Companies such as Oil Search are said to have gone seven years without any movement on their applications to the extent that they are losing hope anything will happen.
This is Papua New Guinea’s own born and bred blue chip petroleum company. If there is anything PNG ought to be proud of, it is this Oil Search. Through Oil Search the PNG flag is being flown in many parts of the world as it gains exploration licences to explore on foreign soil.
Yet, in PNG, Oil Search is being treated like a K2 company, as dirt.
This is a national shame and that shame must be borne by none other than the department where all this nonsense is going on – petroleum and energy.
Companies like ExxonMobil, the developer of PNG’s first K15 billion liquefied natural gas project, is still awaiting some applications, we gather.
Many other companies cannot commence drilling programmes because of these intermittent delays. Drilling programmes cost up to K50 million per hole. Directors will be held liable by the company if substantial outlays of this nature do not produce any results.

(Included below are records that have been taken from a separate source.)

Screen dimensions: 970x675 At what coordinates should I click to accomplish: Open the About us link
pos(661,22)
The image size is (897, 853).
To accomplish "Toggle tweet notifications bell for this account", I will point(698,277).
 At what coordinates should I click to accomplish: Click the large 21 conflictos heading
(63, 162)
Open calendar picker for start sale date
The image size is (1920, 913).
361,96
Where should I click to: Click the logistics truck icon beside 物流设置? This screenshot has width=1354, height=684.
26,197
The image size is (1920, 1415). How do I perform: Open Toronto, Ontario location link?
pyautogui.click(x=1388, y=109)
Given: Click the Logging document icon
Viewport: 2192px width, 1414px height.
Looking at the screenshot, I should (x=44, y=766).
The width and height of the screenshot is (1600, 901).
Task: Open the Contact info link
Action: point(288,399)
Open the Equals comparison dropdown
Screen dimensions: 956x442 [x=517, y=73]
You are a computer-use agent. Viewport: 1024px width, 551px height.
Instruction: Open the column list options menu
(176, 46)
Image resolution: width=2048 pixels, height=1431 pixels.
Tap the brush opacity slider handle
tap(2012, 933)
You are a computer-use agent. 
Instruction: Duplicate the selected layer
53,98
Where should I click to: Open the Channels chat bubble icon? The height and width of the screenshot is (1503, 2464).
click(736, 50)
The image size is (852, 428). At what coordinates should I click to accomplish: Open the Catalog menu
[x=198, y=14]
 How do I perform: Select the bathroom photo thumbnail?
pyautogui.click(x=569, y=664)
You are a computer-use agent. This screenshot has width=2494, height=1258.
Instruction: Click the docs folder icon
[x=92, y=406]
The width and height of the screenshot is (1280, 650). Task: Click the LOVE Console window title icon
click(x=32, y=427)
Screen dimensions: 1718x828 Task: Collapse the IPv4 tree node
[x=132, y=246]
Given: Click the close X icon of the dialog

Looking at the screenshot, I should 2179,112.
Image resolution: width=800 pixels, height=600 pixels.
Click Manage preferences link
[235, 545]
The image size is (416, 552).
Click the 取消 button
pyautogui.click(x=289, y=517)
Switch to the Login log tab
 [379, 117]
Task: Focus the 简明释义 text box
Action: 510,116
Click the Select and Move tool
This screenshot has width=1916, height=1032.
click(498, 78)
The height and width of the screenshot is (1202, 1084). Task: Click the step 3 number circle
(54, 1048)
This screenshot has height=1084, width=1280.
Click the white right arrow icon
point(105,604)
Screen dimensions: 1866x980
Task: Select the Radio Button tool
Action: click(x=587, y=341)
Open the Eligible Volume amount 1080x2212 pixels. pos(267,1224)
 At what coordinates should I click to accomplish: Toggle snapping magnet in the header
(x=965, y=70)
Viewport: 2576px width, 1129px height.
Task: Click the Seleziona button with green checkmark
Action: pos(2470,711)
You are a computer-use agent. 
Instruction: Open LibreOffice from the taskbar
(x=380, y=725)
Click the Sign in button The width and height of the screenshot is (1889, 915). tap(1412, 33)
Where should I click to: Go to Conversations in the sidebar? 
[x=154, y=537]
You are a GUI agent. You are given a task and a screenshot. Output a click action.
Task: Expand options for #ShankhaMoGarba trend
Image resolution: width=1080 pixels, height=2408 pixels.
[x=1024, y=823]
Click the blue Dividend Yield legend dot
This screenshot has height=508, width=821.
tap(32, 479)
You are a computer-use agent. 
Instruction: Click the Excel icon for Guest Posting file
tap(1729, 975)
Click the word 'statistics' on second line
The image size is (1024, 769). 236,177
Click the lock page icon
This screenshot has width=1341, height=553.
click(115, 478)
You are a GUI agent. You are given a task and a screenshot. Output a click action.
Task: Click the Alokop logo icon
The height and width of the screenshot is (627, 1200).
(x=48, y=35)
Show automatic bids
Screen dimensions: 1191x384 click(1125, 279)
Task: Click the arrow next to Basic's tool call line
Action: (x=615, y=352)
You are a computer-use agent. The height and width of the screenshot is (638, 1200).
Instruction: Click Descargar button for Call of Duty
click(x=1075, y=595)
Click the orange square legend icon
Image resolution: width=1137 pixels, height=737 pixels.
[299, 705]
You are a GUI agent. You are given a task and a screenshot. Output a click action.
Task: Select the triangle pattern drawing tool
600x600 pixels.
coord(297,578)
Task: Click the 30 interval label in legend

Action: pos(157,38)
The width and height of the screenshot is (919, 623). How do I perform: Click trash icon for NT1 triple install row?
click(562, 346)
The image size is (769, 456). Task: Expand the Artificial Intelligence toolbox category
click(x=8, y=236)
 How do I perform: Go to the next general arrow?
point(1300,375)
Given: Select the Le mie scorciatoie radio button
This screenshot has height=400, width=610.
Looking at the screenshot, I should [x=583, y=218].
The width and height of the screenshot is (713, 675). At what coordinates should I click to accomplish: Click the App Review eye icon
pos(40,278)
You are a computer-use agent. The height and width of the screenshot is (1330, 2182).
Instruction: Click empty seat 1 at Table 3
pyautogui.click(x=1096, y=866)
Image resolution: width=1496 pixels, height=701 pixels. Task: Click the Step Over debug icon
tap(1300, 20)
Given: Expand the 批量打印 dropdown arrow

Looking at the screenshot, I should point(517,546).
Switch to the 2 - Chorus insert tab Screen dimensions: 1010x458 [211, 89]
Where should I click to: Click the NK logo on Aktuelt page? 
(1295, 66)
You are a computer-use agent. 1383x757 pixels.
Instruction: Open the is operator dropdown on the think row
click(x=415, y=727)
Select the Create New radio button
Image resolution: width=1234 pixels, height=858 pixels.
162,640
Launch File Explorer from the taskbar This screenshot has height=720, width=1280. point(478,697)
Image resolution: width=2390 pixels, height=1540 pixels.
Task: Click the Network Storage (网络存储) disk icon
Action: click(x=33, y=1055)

Most importantly, hundreds of millions of kina, that ought
to be coming to PNG through licencing fees and other expenditure, are being held up because of the inefficiency of one department.
It is time the government took a serious look at Sir Michael’s proposal put to a Sydney conference last December to make the Department of Petroleum and Energy into a statutory authority pretty much similar to Mineral Resources Authority.
Six months on, the prime minister’s commitment is yet to bear fruit.
Acting Prime Minister Sam Abal must immediately appoint a capable ministerial head for the department so that the mess in this important area can be cleaned up.
The department, upon which the future of PNG’s economic growth and prosperity has been pinned, is itself in dire need of resuscitation and carefully managed progress.